** SET TASK **
In the entries from the start through the line that contains "[x=290, y=346]", swap every "screenshot" for "image" and give those lines again with nothing else changed.

--- start ---

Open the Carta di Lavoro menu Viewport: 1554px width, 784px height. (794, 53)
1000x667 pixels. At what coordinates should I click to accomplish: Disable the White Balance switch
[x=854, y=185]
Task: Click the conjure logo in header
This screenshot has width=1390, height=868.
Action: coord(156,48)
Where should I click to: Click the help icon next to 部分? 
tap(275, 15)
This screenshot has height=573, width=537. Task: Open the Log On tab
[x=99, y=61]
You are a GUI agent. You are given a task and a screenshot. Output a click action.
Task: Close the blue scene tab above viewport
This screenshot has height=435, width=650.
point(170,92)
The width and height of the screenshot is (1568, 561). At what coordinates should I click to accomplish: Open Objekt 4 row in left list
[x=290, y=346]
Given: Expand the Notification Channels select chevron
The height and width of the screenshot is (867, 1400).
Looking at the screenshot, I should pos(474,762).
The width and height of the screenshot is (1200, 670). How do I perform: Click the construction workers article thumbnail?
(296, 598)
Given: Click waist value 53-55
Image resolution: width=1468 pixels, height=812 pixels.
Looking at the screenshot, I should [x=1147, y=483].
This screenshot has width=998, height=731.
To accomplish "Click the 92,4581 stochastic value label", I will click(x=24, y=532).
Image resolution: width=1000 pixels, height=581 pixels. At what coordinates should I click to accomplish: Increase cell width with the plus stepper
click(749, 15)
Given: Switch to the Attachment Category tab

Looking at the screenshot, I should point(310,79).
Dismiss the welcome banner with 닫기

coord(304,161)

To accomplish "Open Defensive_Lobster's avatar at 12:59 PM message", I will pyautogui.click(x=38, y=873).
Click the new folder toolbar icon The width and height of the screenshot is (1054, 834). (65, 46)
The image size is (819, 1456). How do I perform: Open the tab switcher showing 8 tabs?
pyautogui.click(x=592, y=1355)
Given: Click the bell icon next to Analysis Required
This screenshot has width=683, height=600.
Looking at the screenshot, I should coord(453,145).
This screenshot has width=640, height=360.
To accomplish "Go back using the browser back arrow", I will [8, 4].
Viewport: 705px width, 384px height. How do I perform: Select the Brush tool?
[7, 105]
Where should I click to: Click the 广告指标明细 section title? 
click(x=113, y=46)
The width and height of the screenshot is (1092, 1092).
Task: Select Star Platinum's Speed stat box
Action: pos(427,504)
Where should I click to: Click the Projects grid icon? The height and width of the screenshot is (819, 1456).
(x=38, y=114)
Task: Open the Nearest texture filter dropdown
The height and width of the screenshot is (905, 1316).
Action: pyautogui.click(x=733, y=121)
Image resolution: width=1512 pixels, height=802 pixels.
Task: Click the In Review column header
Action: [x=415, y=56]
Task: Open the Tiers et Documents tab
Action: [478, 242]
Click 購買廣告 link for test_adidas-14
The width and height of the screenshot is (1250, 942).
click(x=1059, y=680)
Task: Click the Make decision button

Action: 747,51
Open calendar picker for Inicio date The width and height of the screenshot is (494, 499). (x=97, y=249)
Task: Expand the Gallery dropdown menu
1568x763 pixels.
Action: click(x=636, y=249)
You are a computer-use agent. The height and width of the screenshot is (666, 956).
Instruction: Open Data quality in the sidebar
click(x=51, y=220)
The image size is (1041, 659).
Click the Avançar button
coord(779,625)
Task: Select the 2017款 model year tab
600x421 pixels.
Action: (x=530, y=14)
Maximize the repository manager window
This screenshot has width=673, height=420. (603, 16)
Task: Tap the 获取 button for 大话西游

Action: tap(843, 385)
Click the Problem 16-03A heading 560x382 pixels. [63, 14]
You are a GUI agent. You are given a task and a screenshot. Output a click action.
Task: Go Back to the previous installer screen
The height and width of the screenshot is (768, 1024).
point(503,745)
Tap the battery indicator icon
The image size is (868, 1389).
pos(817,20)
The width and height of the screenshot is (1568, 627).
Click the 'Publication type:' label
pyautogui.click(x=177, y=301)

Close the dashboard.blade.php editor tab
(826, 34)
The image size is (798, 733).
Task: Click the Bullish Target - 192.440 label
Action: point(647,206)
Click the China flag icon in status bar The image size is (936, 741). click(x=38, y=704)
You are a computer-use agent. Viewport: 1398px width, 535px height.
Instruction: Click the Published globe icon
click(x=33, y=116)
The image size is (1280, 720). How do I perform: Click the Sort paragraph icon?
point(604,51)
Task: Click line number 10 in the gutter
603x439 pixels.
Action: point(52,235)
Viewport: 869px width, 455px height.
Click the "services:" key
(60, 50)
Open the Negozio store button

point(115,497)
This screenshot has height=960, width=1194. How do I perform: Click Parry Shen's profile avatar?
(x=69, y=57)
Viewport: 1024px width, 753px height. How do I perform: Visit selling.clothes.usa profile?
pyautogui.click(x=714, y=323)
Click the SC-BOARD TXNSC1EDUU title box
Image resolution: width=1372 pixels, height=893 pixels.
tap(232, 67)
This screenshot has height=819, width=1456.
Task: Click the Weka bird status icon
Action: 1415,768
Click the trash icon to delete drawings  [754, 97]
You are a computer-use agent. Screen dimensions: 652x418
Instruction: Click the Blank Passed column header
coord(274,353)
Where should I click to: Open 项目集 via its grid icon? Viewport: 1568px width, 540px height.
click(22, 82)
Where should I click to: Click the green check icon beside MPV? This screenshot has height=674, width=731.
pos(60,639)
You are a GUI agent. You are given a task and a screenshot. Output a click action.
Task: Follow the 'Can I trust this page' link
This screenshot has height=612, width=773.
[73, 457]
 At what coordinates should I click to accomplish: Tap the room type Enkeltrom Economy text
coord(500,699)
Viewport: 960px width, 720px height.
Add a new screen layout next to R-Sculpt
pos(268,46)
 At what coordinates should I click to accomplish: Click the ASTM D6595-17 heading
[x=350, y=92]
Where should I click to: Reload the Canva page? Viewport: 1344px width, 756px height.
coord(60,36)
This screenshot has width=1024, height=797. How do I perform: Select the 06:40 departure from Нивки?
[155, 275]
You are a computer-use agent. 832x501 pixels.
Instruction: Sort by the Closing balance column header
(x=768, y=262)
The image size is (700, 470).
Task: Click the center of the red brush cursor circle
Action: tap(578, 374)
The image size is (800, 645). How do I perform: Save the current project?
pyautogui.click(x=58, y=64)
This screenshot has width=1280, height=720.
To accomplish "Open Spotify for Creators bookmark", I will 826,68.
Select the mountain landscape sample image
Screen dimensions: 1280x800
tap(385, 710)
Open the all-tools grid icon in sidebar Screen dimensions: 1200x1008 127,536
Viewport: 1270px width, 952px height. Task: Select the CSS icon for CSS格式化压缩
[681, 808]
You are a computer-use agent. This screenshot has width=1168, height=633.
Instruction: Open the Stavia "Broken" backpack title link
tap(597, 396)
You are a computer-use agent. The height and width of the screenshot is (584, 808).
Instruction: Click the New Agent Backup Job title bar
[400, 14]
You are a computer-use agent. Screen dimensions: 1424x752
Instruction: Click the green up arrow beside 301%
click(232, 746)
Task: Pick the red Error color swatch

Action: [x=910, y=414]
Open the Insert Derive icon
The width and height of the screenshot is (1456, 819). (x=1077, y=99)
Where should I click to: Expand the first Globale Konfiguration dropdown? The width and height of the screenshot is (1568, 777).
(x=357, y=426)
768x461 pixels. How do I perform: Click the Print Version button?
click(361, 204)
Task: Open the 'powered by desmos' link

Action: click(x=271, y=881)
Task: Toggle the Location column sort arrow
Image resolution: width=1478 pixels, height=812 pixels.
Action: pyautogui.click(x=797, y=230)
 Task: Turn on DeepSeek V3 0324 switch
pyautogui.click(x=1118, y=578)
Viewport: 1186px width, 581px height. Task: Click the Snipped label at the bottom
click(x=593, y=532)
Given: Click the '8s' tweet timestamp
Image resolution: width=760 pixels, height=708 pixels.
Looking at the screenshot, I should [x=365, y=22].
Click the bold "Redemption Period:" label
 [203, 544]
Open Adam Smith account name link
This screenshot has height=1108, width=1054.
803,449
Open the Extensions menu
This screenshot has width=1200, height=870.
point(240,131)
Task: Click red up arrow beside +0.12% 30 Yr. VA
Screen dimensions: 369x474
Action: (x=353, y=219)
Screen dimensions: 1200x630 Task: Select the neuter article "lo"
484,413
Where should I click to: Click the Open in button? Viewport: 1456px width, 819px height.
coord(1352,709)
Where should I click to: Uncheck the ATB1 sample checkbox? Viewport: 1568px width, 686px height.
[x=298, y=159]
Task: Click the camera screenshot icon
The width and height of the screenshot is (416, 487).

--- end ---

** REPLY TO THE TASK **
Open the Carta di Lavoro menu Viewport: 1554px width, 784px height. (794, 53)
1000x667 pixels. At what coordinates should I click to accomplish: Disable the White Balance switch
[x=854, y=185]
Task: Click the conjure logo in header
This image has width=1390, height=868.
Action: coord(156,48)
Where should I click to: Click the help icon next to 部分? 
tap(275, 15)
This image has height=573, width=537. Task: Open the Log On tab
[x=99, y=61]
You are a GUI agent. You are given a task and a image. Output a click action.
Task: Close the blue scene tab above viewport
This image has height=435, width=650.
point(170,92)
The width and height of the image is (1568, 561). At what coordinates should I click to accomplish: Open Objekt 4 row in left list
[x=290, y=346]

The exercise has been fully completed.